Only the lines from the one containing "[Menu] (17, 63)" to the end of the data should be copied, exactly and without pictures.

[Dataset entries]

------------------------------------------------------------------------

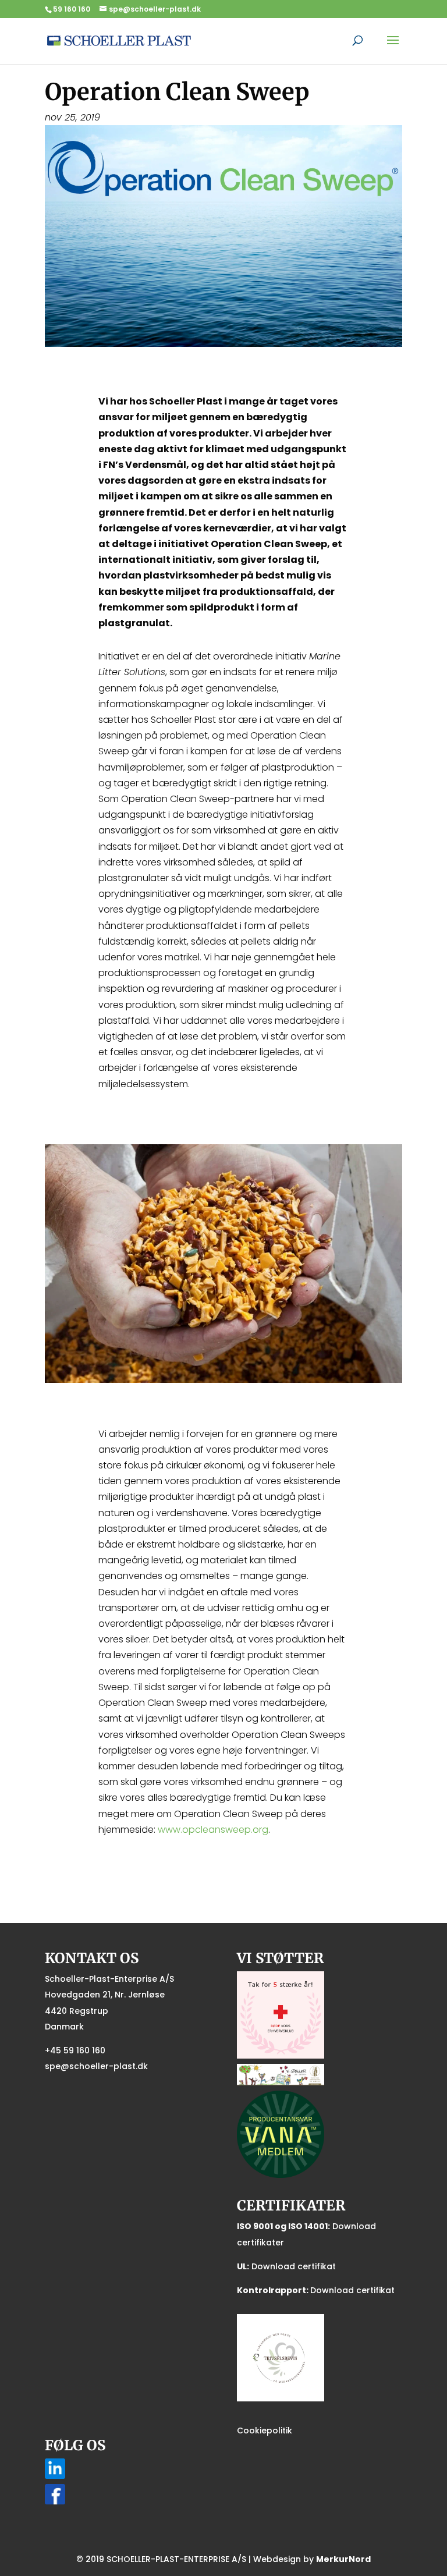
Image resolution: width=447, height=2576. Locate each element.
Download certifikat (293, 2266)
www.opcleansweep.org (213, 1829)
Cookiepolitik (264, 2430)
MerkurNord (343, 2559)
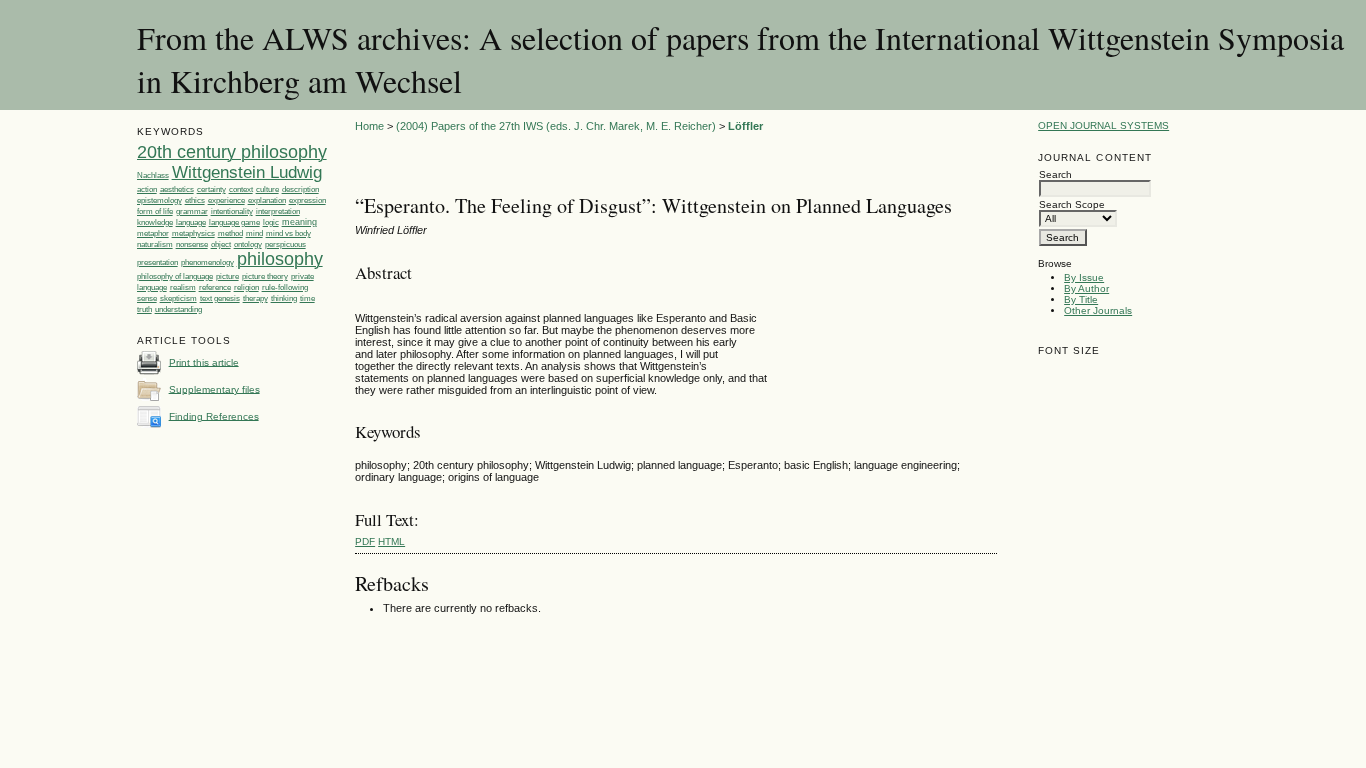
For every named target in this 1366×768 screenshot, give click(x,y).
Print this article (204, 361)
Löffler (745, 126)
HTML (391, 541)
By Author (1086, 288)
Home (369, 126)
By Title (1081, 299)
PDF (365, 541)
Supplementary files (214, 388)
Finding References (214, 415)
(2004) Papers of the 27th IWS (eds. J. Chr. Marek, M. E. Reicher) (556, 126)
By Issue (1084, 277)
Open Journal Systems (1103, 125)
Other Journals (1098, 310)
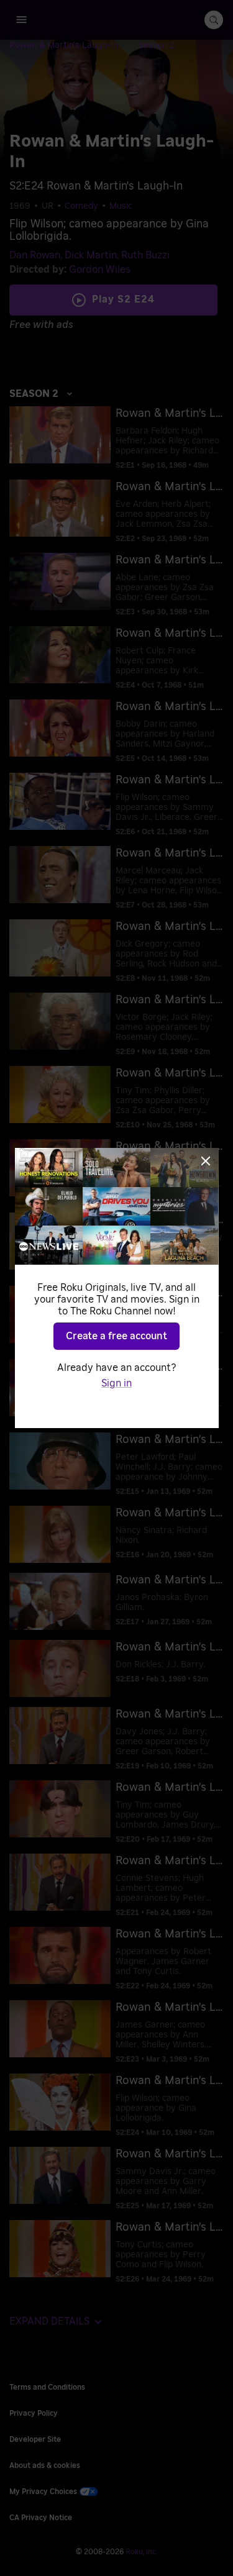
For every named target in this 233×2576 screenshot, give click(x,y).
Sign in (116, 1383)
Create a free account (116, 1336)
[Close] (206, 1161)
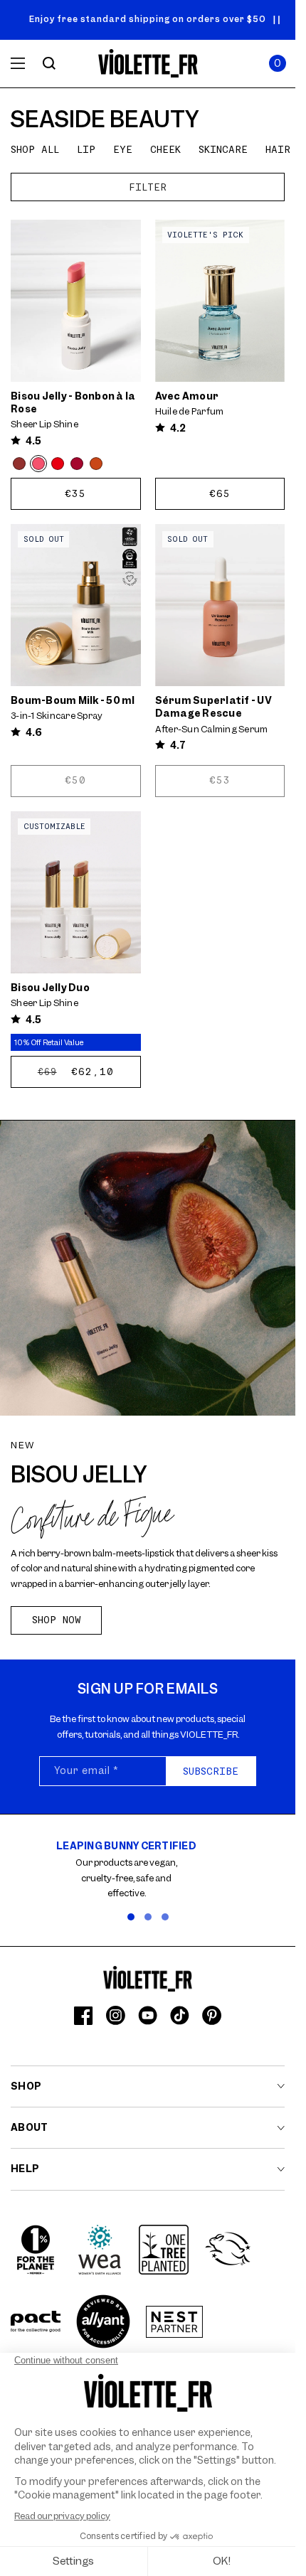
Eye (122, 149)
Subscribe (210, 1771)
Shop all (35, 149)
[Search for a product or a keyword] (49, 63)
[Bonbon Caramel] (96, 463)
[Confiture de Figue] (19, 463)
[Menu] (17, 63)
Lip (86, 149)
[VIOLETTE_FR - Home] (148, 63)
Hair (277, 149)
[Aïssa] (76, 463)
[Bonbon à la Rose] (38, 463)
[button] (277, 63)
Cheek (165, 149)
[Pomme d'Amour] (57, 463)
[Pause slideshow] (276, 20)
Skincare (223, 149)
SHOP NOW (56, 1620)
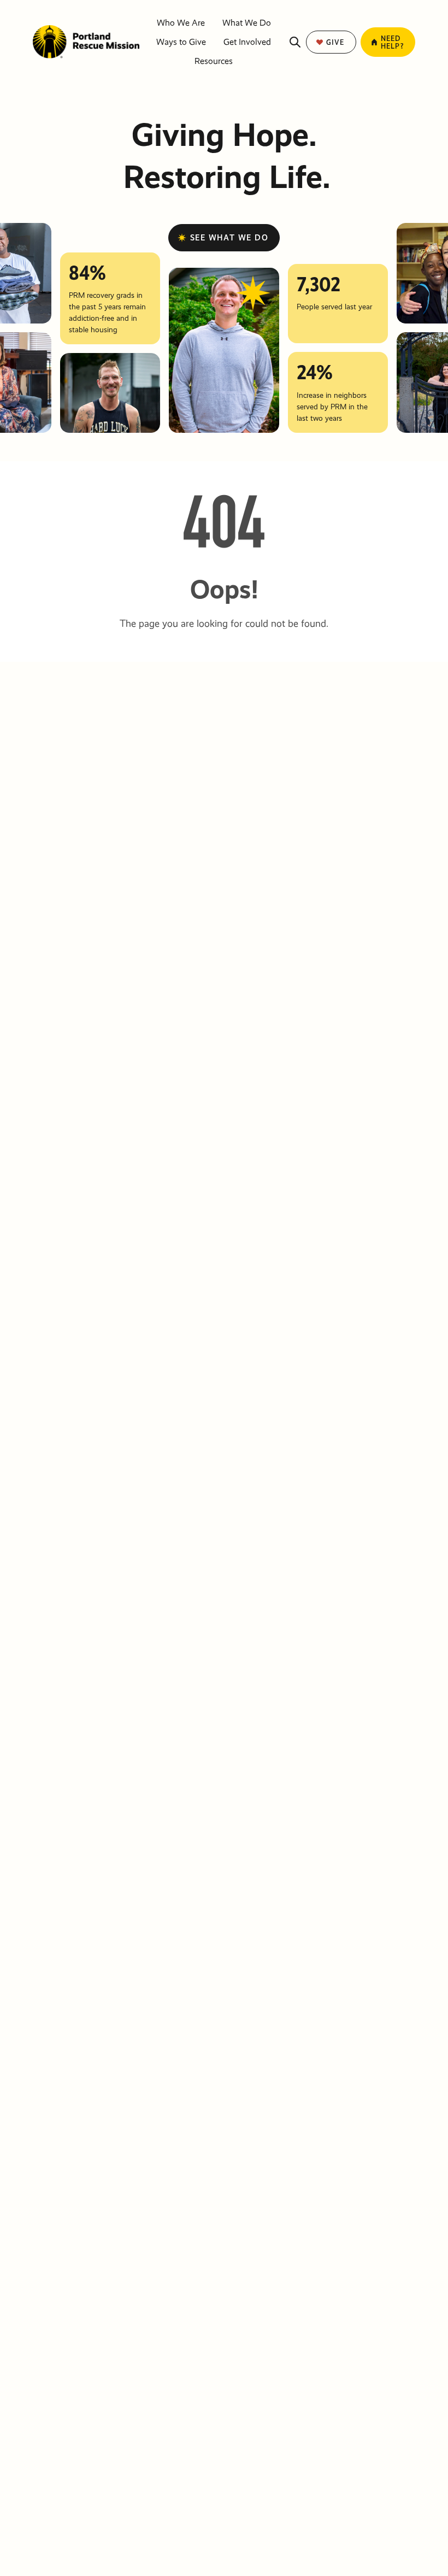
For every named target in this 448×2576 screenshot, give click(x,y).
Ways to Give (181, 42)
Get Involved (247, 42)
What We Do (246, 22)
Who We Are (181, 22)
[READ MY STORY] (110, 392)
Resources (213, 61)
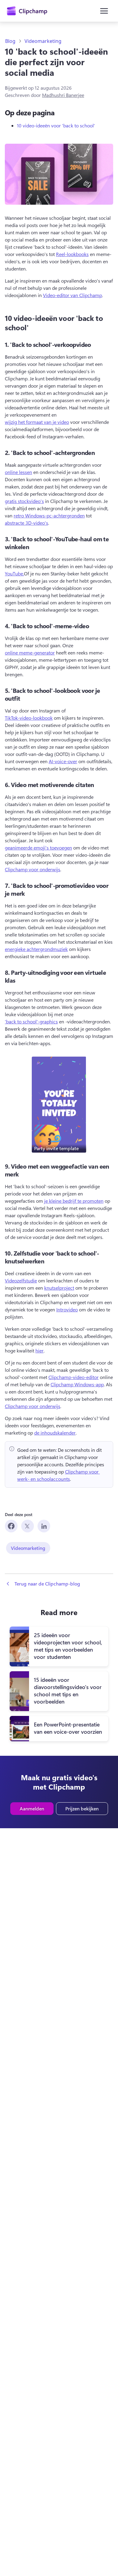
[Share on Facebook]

------------------------------------------------------------------------

Problem solution:
[Menu] (17, 63)
Lip (86, 149)
[VIOLETTE_FR - Home] (148, 63)
Hair (277, 149)
[Aïssa] (76, 463)
[Bonbon à la Rose] (38, 463)
[button] (277, 63)
Cheek (165, 149)
[Pomme d'Amour] (57, 463)
[Pause slideshow] (276, 20)
Skincare (223, 149)
SHOP NOW (56, 1620)
For every named target in this 448×2576 screenshot, give click(x,y).
Ways to Give (181, 42)
Get Involved (247, 42)
What We Do (246, 22)
Who We Are (181, 22)
[READ MY STORY] (110, 392)
Resources (213, 61)
[Share on Facebook]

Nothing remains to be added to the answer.